Column (Aart van Soest): Ons psychiatrische probleem
Het zijn bekende situaties in onze samenleving. Een werknemer die zeker weet dat zijn weinig inlevende baas een autist is. Een jongere met somberheidsklachten die tegen haar leraar vertelt dat vader haar ”borderliner” noemt. Een vrouw die haar vriendin toevertrouwt dat haar man waarschijnlijk narcisme heeft.
Wij leven in een etiketsamenleving, waarin de bovenstaande kwalificaties regelmatig vallen. Vaak is vooraf al de nodige informatie via internet erbij gezocht. De zoeker herkende zich helemaal in de genoemde kenmerken, waardoor al snel vaststond dat dit het probleem moet zijn.
De populariteit van deze labels heeft alles te maken met de bron. Dit is het Amerikaanse handboek van de psychiatrie: de DSM. Hierin zijn psychische aandoeningen te vinden, inclusief gedetailleerde kenmerken. Het handboek is inmiddels leidend bij het vergoeden van geestelijke gezondheidszorg in Nederland. De huisarts mag doorverwijzen als er sprake is van (een vermoeden van) een in het handboek genoemde stoornis. Toch zijn hierover best wat kritische dingen te zeggen.
Een eerste probleem is dat het handboek uitgaat van een ”disorder”, een stoornis. Hiermee wordt een scherp onderscheid gemaakt tussen ziek en gezond. Terwijl de realiteit van het leven is dat we allemaal perioden doormaken van moeite en verdriet. Eenzaamheid en somberheid zijn geen ziektebeelden, maar zaken die ieder mens in het leven tegenkomt.
Hiernaast is er nog een factor die je moeilijk kunt overschatten. In de commissie die het handboek heeft vastgesteld, zijn veel lijntjes aanwezig met de medicijnindustrie. En deze verdient miljarden aan de medicatie die wordt toegewezen na het stellen van een diagnose.

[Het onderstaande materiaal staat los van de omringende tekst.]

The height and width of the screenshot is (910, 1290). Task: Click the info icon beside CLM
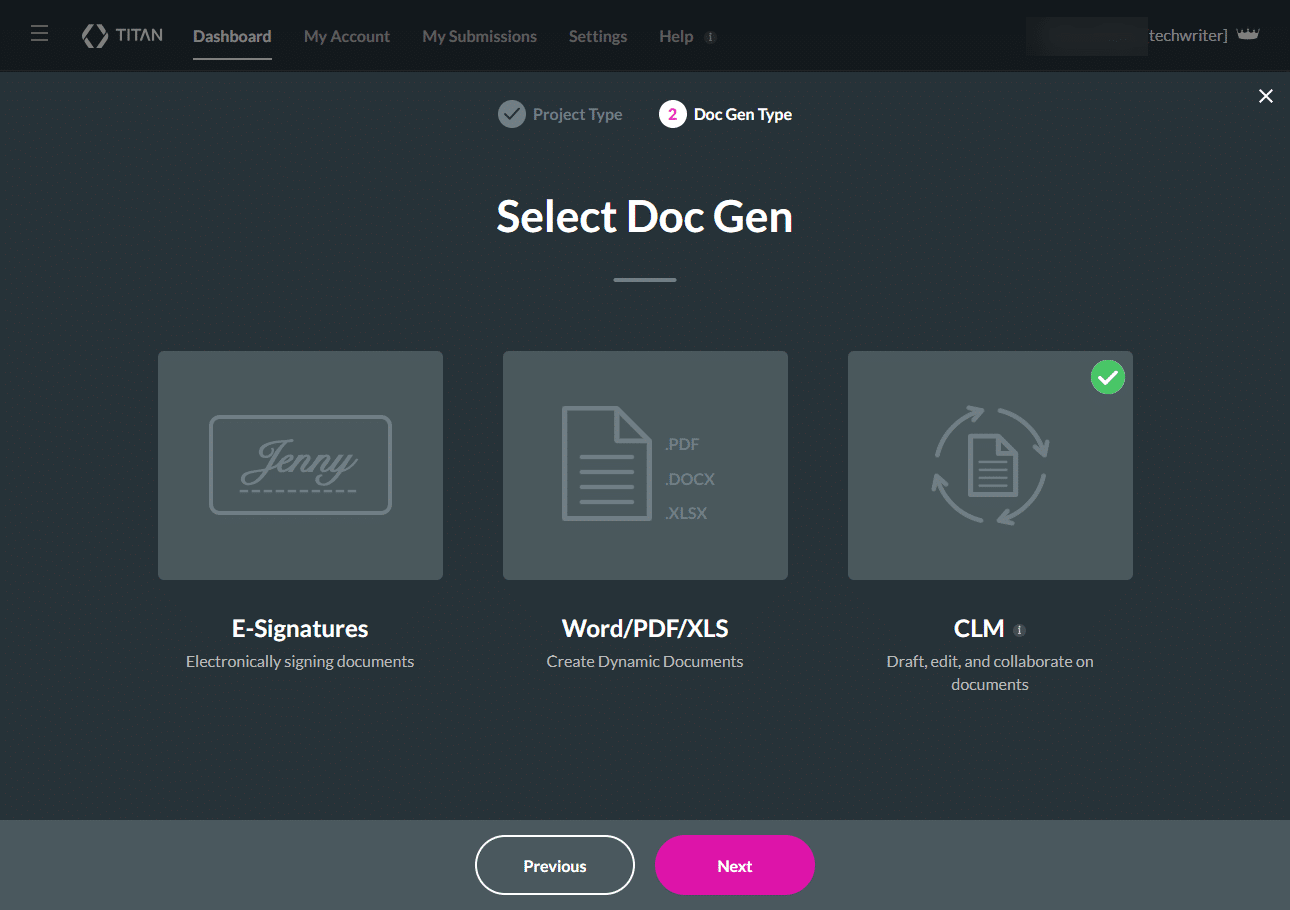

Er is sowieso grote terughoudendheid nodig om de labels te gebruiken bij het kijken naar de ander. Een mens is namelijk geen apparaat dat via een USB-aansluiting kan worden uitgelezen. Psychiatrie is geen objectieve wetenschap zoals wis- en natuurkunde.
De Evangelische Omroep maakte ruim een jaar geleden een journalistieke productie onder de naam ”Tygo in de psychiatrie”. In de documentaire is te zien hoe verschillende psychiaters bij eenzelfde situatie tot geheel verschillende conclusies komen. En laten we het heel concreet maken. Als u en ik onderzocht zouden worden op alle kenmerken uit het handboek, zouden zonder twijfel wel een of meer diagnoses gesteld kunnen worden.
Natuurlijk is het vakgebied van de psychiatrie geen onzin. We kunnen dankbaar zijn voor hen die zich met hart en ziel inzetten voor de kwetsbare ander. En het onderzoek op het terrein van bijvoorbeeld autisme zorgt ervoor dat we in staat zijn betere hulp te bieden. Maar de mate waarin etiketten leidend zijn geworden in onze samenleving, is ronduit zorgelijk. Misschien zegt dit vooral iets over onze behoefte aan grip en controle.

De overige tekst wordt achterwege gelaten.